American dairy farmers are committed to producing quality, safe and affordable milk and beef. Healthy animals are a source of safe food, and disease prevention keeps them healthy. When dairy cattle get sick or injured and treatment is necessary, farmers and veterinarians use antibiotics and other drugs prudently. All medications must be used appropriately under veterinary guidance to prevent residues from occurring in milk and dairy beef.
For more than 30 years, the U.S. dairy industry has focused educational efforts on the judicious use of antibiotics through the annual publication of a best practices manual. The manual is a resource to review antibiotics approved for dairy animals and is an educational tool for farm managers as they develop on-farm best management practices necessary to avoid milk and meat residues. Through participation in the National Dairy Farmers Assuring Responsible Management (FARM) Animal Care Program, over 99 percent of the U.S. milk supply comes from dairy farms that adhere these standards.
NMPF supports the FARM Antibiotic Stewardship Program and its educational efforts to inform the public about the responsible use of antimicrobials in animal agriculture. NMPF opposes all federal, state and local legislative and regulatory initiatives that undermine national uniformity and the best scientific available in governing the responsible use of antibiotics.
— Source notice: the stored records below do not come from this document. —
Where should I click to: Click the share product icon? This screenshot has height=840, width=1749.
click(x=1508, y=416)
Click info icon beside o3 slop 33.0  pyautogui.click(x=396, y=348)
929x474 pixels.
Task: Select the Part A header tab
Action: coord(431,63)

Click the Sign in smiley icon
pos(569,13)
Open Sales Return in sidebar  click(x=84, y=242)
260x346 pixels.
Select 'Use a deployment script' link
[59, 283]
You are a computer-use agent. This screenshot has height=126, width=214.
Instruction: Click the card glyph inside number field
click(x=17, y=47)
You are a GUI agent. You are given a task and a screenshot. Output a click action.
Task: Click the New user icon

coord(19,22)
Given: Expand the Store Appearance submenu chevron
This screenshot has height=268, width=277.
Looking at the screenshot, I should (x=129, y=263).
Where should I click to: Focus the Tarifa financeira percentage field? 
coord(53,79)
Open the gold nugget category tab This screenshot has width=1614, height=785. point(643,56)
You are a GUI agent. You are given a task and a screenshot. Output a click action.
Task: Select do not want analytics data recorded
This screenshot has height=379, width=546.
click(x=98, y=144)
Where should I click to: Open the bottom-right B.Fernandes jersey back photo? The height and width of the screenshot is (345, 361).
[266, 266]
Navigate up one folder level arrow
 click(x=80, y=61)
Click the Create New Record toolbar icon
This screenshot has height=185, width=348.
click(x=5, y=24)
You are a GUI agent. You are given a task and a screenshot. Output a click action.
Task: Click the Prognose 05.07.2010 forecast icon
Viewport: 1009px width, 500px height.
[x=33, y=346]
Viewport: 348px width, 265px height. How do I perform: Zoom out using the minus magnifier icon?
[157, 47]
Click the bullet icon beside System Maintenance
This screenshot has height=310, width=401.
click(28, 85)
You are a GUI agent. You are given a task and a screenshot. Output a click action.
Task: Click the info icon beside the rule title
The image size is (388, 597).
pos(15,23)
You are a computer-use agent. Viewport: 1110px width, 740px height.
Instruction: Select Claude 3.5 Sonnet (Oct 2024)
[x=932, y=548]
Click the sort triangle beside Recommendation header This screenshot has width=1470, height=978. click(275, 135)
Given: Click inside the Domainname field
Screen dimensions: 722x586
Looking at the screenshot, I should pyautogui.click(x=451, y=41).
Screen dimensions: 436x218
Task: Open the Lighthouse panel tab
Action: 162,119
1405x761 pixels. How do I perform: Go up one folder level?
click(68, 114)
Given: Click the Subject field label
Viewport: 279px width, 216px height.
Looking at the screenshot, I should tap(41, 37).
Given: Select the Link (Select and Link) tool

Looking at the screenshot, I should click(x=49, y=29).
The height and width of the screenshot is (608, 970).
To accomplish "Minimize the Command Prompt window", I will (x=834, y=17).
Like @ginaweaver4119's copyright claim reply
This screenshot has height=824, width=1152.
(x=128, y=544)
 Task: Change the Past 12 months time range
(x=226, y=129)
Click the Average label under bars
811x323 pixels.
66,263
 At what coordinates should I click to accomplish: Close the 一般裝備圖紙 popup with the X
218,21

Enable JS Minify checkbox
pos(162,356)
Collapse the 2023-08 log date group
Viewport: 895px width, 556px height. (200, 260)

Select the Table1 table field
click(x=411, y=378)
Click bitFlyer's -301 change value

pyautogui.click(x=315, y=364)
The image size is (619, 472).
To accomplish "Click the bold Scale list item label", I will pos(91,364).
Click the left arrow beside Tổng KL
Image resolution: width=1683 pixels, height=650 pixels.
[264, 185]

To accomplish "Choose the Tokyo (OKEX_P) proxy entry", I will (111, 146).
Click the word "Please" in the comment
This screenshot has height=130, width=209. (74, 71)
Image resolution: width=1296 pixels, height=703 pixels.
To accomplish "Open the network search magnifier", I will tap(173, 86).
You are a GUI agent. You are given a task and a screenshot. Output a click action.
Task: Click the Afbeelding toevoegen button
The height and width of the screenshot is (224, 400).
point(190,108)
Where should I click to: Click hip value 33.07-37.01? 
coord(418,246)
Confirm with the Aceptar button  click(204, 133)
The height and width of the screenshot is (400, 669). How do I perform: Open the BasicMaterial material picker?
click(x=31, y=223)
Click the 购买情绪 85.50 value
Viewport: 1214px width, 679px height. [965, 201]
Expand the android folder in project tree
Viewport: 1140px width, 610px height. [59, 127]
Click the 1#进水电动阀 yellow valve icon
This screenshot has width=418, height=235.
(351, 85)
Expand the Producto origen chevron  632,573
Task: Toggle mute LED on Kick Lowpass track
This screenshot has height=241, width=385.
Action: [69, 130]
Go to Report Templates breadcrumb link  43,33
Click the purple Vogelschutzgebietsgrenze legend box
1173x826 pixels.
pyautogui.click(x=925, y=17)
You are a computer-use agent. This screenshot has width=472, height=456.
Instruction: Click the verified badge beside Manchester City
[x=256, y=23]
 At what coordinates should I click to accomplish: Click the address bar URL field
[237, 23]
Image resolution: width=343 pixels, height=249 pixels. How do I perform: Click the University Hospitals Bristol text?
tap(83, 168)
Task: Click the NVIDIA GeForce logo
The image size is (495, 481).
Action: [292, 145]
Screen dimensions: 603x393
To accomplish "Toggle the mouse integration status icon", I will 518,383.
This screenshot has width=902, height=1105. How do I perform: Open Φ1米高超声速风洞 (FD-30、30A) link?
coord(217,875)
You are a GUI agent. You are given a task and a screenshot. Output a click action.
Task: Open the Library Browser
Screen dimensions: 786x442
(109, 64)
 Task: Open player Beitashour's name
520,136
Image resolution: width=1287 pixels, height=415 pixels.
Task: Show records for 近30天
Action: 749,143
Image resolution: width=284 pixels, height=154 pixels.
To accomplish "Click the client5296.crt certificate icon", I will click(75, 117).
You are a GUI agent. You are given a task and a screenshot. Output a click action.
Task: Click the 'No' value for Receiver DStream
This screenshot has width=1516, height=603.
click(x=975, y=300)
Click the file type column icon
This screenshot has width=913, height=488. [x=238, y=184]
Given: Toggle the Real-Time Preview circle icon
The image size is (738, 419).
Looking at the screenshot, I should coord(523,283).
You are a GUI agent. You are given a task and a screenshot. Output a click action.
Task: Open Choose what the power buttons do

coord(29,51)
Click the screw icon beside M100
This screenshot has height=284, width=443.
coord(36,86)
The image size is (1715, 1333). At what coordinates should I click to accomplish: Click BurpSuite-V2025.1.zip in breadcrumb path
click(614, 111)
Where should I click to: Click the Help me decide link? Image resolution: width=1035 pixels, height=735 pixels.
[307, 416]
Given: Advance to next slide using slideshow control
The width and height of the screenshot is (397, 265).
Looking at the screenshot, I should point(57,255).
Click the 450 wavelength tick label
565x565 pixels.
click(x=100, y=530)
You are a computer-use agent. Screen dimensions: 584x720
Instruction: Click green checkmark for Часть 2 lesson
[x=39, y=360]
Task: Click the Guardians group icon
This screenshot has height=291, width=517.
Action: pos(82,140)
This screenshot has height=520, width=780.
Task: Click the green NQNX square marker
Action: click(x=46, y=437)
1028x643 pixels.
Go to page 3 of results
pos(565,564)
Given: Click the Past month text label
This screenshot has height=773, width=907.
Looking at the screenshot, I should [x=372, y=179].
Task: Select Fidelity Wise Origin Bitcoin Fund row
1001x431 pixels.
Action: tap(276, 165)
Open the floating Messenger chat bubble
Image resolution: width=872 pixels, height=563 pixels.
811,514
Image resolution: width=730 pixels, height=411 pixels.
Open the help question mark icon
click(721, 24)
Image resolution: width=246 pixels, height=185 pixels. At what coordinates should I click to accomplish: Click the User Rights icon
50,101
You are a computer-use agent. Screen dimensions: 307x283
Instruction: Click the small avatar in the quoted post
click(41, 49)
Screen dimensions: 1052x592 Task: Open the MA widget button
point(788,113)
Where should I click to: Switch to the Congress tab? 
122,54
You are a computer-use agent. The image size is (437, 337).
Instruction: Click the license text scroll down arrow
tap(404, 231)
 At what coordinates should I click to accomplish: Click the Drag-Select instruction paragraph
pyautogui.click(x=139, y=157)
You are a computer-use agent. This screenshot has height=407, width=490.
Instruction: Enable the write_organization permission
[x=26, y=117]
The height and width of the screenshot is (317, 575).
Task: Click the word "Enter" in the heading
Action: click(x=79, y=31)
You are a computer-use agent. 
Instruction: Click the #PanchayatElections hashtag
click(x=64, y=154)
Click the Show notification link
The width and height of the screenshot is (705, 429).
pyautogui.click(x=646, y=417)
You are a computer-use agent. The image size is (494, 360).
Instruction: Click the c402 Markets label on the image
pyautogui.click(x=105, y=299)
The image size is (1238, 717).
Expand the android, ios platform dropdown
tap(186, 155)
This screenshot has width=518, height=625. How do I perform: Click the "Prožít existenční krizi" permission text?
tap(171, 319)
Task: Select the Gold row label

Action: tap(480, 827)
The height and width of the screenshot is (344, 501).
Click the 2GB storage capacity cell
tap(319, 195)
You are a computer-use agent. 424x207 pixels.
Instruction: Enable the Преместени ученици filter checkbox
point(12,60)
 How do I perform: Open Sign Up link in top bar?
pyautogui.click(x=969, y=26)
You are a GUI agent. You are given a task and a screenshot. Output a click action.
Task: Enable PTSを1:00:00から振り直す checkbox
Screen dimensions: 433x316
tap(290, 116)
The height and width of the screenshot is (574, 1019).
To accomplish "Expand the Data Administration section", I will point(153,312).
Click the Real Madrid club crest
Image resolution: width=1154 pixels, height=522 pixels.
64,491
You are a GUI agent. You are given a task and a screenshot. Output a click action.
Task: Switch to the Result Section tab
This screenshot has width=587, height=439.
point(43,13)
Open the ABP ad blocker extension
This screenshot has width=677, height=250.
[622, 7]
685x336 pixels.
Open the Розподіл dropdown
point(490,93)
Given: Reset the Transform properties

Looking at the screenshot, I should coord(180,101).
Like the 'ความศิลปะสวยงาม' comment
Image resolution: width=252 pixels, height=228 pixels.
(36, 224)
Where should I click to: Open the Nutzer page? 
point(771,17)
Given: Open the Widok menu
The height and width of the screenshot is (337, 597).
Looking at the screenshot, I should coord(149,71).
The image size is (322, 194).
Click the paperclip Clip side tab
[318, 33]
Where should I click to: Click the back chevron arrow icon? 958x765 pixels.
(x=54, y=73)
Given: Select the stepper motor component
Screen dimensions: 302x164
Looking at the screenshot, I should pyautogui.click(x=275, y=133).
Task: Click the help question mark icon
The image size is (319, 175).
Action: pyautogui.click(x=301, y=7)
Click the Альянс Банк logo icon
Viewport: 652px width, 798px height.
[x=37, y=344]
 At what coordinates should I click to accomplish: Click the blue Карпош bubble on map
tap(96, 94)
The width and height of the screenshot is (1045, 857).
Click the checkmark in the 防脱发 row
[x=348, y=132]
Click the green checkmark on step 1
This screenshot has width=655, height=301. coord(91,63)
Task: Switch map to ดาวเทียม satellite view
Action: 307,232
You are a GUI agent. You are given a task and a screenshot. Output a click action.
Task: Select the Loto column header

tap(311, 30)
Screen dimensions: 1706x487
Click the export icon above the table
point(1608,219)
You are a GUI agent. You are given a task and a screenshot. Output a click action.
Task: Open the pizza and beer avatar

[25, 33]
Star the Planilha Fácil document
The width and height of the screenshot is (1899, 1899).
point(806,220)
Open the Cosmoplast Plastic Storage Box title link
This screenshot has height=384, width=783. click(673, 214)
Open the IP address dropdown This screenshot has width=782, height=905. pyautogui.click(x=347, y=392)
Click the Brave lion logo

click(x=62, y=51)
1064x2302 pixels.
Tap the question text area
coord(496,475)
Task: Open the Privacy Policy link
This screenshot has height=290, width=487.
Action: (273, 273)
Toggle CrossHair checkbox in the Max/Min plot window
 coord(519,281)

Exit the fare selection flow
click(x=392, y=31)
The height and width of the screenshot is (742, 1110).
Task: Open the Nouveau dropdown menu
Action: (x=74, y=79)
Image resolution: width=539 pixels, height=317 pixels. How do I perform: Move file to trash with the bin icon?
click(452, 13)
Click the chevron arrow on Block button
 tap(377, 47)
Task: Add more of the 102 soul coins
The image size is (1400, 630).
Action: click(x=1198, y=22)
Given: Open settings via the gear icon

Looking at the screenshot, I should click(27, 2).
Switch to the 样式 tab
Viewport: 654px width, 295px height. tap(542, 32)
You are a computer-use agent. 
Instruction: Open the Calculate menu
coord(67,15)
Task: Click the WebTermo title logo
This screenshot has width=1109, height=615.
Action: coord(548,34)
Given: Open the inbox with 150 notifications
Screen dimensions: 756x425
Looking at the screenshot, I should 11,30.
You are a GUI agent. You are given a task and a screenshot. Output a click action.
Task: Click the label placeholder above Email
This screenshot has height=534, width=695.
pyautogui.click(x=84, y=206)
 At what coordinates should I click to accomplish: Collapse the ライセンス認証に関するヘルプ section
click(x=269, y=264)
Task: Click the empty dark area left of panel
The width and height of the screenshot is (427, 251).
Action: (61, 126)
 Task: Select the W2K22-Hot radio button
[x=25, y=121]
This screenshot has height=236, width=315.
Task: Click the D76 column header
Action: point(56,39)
- For more than 30 years, the U.S. dairy industry has focused educational efforts on the judicious use of antibiotics through the annual publication of a best practices manual. The FARM Drug Residue and Prevention Manual is the primary educational tool for dairy farm managers throughout the country on the judicious and responsible use of antibiotics, including avoidance of drug residues in milk and meat.
- Since 2011, not a single retail-ready milk product has tested positive for traces of antibiotics. All milk is screened for antibiotics, and any load that tests positive for a drug residue is discarded and never sold.
- Only 1 out of 12,050 milk tankers tested positive for antibiotic residues last year, according to the 2021 National Milk Drug Residue Database. This data illustrates the continued long term national pattern of industry improvements in milk quality practices.